Güncelleme Tarihi:
Göçle mücadeleyi kolaylaştırmak için ilk uluslararası girişim olarak kabul edilen Birleşmiş Milletler (BM) Küresel Göç Mutabakatı, Avrupa Birliği (AB) üye ülkeleri arasındaki bölünmüşlüğün derinleştiğini ve kıtada aşırı sağcı grupların güçlenmeye devam ettiğini gösterdi.
Fas'ın Marakeş kentinde 164 ülkenin katılımıyla dün onaylanan ve bağlayıcılığı bulunmayan göç mutabakatını, dünya genelinde ABD, Avustralya, Şili ve Brezilya'nın yanı sıra "egemenliğini" ihlal ettiği gerekçesiyle 8 AB üyesi ülke imzalamadı.
AB yetkililerinin uyarı ve tavsiyelerine rağmen Avrupa kıtasının doğusunda bulunan ve geleneksel olarak göçmen karşıtı politikalar izleyen Vişegrad Grubu ülkeleri (Macaristan, Çekya, Polonya, Slovakya) ile Avusturya, Bulgaristan, Letonya ve İtalya mutabakatı imzalamayan AB üyeleri olarak ön plana çıktı.
AB YETKİLİLERİNİN UYARISI
AB Komisyonu Başkanı Jean-Claude Juncker, üye ülkelerin bir bütün olarak göçmen paktını imzalamamasının "AB'nin birlik olarak çıkarlarını zedeleyeceği" uyarısında bulundu.
AB Komisyonunun Göç, İçişleri ve Vatandaşlıktan Sorumlu Üyesi Dimitris Avramopoulos da mutabakatın sadece iş birliğini artırmak için bir çerçeve oluşturduğuna, bağlayıcı olmadığı için ülkelerin ulusal egemenliklerini tehdit etmediğine ve üye ülkelerin düzensiz göçle başarılı mücadele edebilmesi için imzalanması gerektiğine dikkati çekti.

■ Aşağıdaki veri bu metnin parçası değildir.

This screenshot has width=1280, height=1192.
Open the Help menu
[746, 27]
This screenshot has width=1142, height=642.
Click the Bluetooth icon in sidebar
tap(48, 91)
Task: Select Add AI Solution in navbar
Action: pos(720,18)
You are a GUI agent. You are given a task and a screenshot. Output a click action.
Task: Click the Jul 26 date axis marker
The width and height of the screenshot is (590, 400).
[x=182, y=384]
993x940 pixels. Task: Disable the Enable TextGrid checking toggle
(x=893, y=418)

AŞIRI SAĞCILARIN GÜCÜ KANITLANDI
"Güvenli" ve "düzenli" göçü teşvik ederek 23 hedefle yasa dışı göç ve insan kaçakçılığıyla mücadele etmeyi öngören küresel göç mutabakatının bağlayıcılığı bulunmamasına rağmen mutabakata karşı çıkanlar bunun "ülkelerinin egemenliğini ihlal ettiği" yönünde yoğun kampanyalar yürüttü.

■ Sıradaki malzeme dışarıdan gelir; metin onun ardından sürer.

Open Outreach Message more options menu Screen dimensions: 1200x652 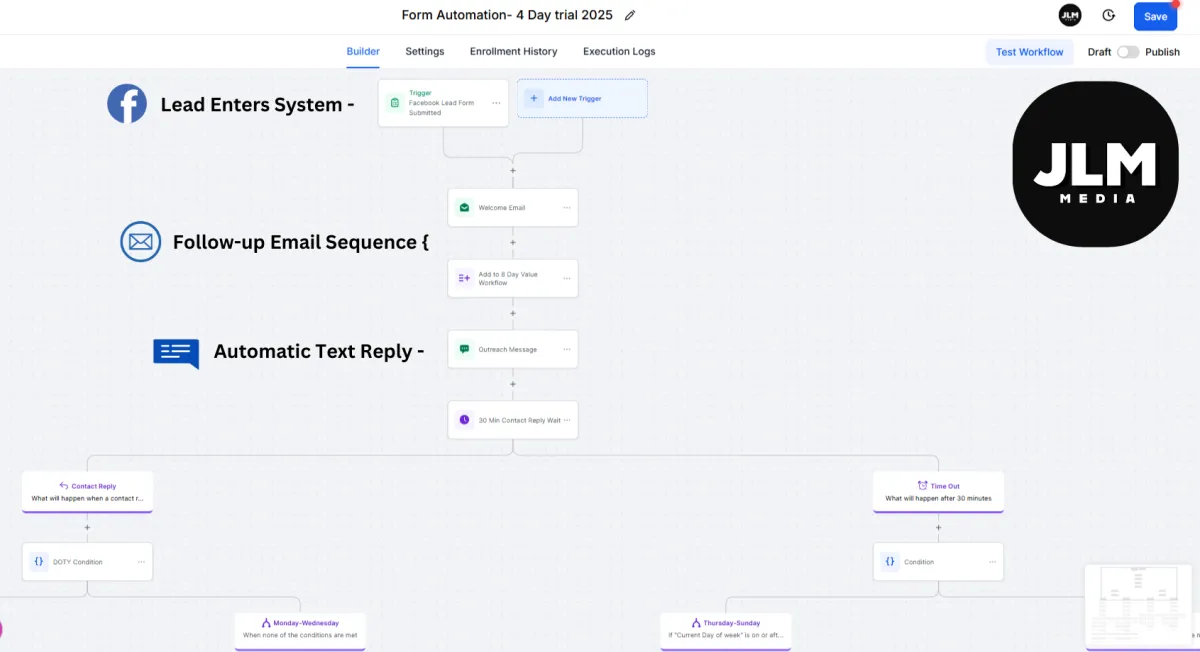(567, 349)
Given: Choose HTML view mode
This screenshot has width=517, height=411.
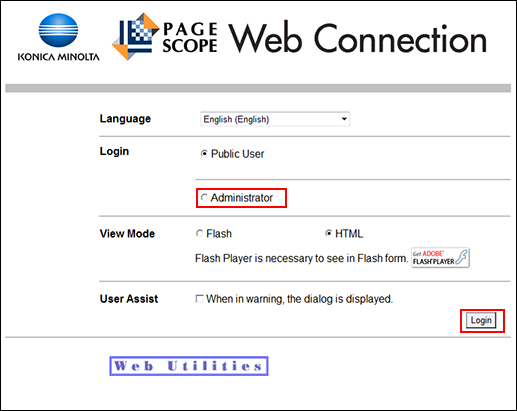Looking at the screenshot, I should tap(328, 233).
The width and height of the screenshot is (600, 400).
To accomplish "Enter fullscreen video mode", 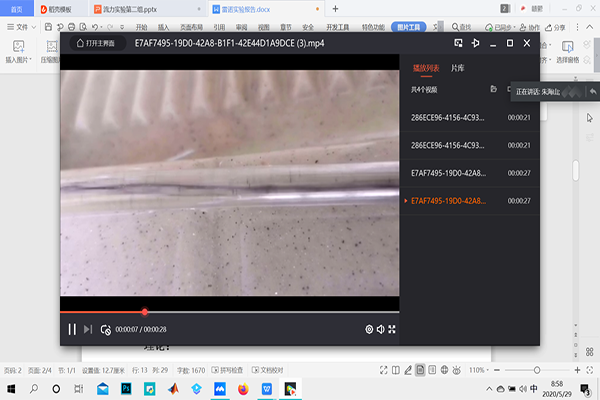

Bu çerçevede özellikle AB genelinde mutabakata karşı çıkan ülkelerdeki aşırı sağcı hükümetler, koalisyon ortakları ve etkili gruplar önemli rol oynadı.
Göç mutabakatına ilişkin bu gelişmeler son dönemde Avrupa genelinde yükselen aşırı sağ akımının kıta siyasetini etkileme konusunda da ne kadar güçlendiğini ortaya koymuş oldu.
Vişegrad Grubu, aşırı sağcı Macaristan Başbakanı Viktor Orban öncülüğünde mutabakata karşı çıkarken, Avusturya ve İtalya'daki popülist göçmen karşıtı koalisyon ortakları ülkenin mutabakatı kabul etmemesinde etkili oldu.
Slovakya'da dışişleri bakanının istifasına yol açan göçmen mutabakatı, Belçika'da da koalisyonun büyük ortağı aşırı sağcı Yeni Flaman İttifakı (N-VA) mutabakat nedeniyle koalisyondan çekilerek neredeyse hükümeti dağıtma noktasına getirdi.
AB'YE GÖÇ AZALIYOR, GÖÇMEN KARŞITLIĞINDA DEĞİŞİKLİK YOK
AB'ye 2015'te yoğunlaşan göçmen akınının halihazırda çok ciddi oranda düşmemesine rağmen, ülkelerde iç siyaset malzemesi haline gelen göçmen karşıtlığında azalma olmadığı görülüyor.
Bu çerçevede, AB ülkeleri arasında BM Göç mutabakatının imzalanmasına engel olan aşırı sağcı ve göçmen karşıtı söyleme sahip grupların, siyaseti ne denli etkiler hale geldiğini de gösteriyor.
AB'nin göçmen politikasındaki derinleşen bölünmüşlük, birliğin yürüttüğünü iddia ettiği "insani politikaya" da zarar veriyor.
Marakeş'teki konferansta konuşan BM Genel Sekreteri Antonio Guterres'in de anımsattığı gibi, 2000 yılından bu yana 60 binden fazla göçmenin hayatını kaybetmesinin göç konusunda verimli insani politika yürütmekten yoksun olan ülkeler için "toplu bir utanç kaynağı" değerlendirmesinin yerinde olduğu düşünülüyor.